● **Text excerpt**:

— begin —

The Women's School of Planning and Architecture (WSPA) was an educational program for women interested in architecture, planning, and environmental design that presented sessions and symposia between 1976 and 1981. The School was founded by Katrin Adam, Ellen Perry Berkeley, Noel Phyllis Birkby, Bobbie Sue Hood, Marie I. Kennedy, Joan Forrester Sprague, and Leslie Kanes Weisman.

Founding
The founders met through professional organizations for women architects and planners (beginning in 1972) and attendance at the first U.S. conferences on women in architecture in 1974 and 1975. According to the 1975 WSPA brochure, these opportunities to meet and share experiences with other women professionals led them to a conviction that an alternative educational experience would be a valuable way to address the "shared common goals and interests not being met within the existing professional contexts."

The same brochure describes the founders goals:

Mission and purpose
WSPA was designed as a form of organization providing a style of educational experience that incorporated feminist principles in form as well as content. There was no set format for WSPA sessions, and the coordinators used feedback from participants to make adjustments and innovations designed to help the organization better meet its goals. Within a general set of criteria, the founders envisioned an ever-changing and evolving entity responsive to the needs of the participants.

— end —

● **Available data**:
— begin —

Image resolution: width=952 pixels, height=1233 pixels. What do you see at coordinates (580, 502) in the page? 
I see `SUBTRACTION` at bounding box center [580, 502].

— end —

● **Short task 1**: List every founder of the school named in the text about the Women's School of Planning and Architecture.
● **Short task 2**: Pick up the text about the Women's School of Planning and Architecture after its last sentence and keep writing.

● **Expected output 1**:
Katrin Adam
Ellen Perry Berkeley
Noel Phyllis Birkby
Bobbie Sue Hood
Marie I. Kennedy
Joan Forrester Sprague
Leslie Kanes Weisman

● **Expected output 2**:
The School aimed to attract participants from diverse backgrounds and geographic locations by making an interest in environmental design the only admission "requirement" and by holding each session at a different location. Tuition was kept to a minimum and work-study scholarships were available. While the focus of the earlier sessions could be characterized as "consciousness raising, skill building, and [theoretical discussion]" among women who were primarily professionals and academics, in its latter years WSPA was moving toward involvement in political activism based on collaboration with "grassroots women."

According to co-founders Noel Phyllis Birkby and Leslie Kanes Weisman, all participants in WSPA were considered members of a peer group "equally responsible and equally capable of making a contribution". Sessions were planned by a group of Coordinators who were essentially self-selected, based on their willingness and ability to devote the time and energy necessary to bring off a successful session. The Coordinators were paid through income generated by tuition fees.

Curriculum and sessions
The curriculum was designed to offer subject matter unavailable in standard academic or professional settings and particularly emphasized skills that were not valued in male-dominated architectural firms. Courses were conducted by methods designed to "eliminate some of the effects of male-defined and identified educations." Instructors emphasized "the active participation of all members of the group, minimizing the role of the coordinators as experts or authorities," while maximizing their "roles as information sources and organizers".

There were five WSPA sessions in all: at St. Joseph's College in Biddeford, Maine, in 1975; at Stephenson College in Santa Cruz, California, in 1976; at Roger Williams College in Bristol, Rhode Island, in 1978; at Regis College in Denver, Colorado, in 1979; and a weekend symposium in Washington, DC, in 1981. A session planned and advertised for 1980 at Hood College in Frederick, Maryland, was cancelled when registration targets were not met.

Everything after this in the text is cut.